* _Text_:
⟨

Explainable Machine Learning System for Predicting Chronic Kidney Disease in High-Risk Cardiovascular Patients
Nantika Nguycharoen
TL;DR
This work presents an explainable CKD prediction system tailored to high-risk cardiovascular patients, combining retrospective UAE data with SMOTE-NC to address class imbalance. The Random Forest model achieves a sensitivity of 0.882, prioritizing reduction of false negatives for screening purposes, while an integrated explainability framework delivers global and local interpretations, bias and safety assessments, and biomedical relevance through anchored rules. The global SHAP analysis identifies key predictors such as DM_medication usage, $eGFR$, ACEI_ARB usage, diabetes status, and HbA1C; local interpretations use prototypes and counterfactuals via What-If Tool to explain individual predictions. The study also conducts bias and safety evaluations, finding no significant gender bias but some dependence on initial $eGFR$, and demonstrates safety in edge-case testing. Although limited by dataset size and regional scope, the framework advances practical, interpretable, and regulatory-ready healthcare AI with potential for broader adoption in CKD screening and beyond.

⟩

* _Supplied information_:
⟨

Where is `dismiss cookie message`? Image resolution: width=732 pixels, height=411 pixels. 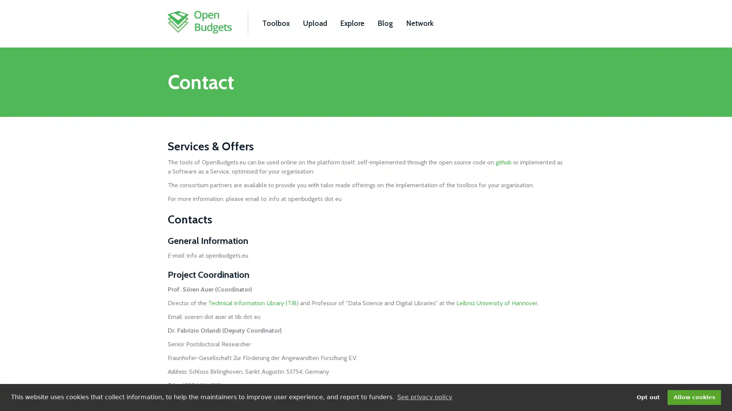
dismiss cookie message is located at coordinates (693, 397).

⟩

* _Work to be completed_:
Which key predictors does the global SHAP analysis identify, according to the summary above the data?

* _Output_:
DM_medication usage, eGFR, ACEI_ARB usage, diabetes status, and HbA1C.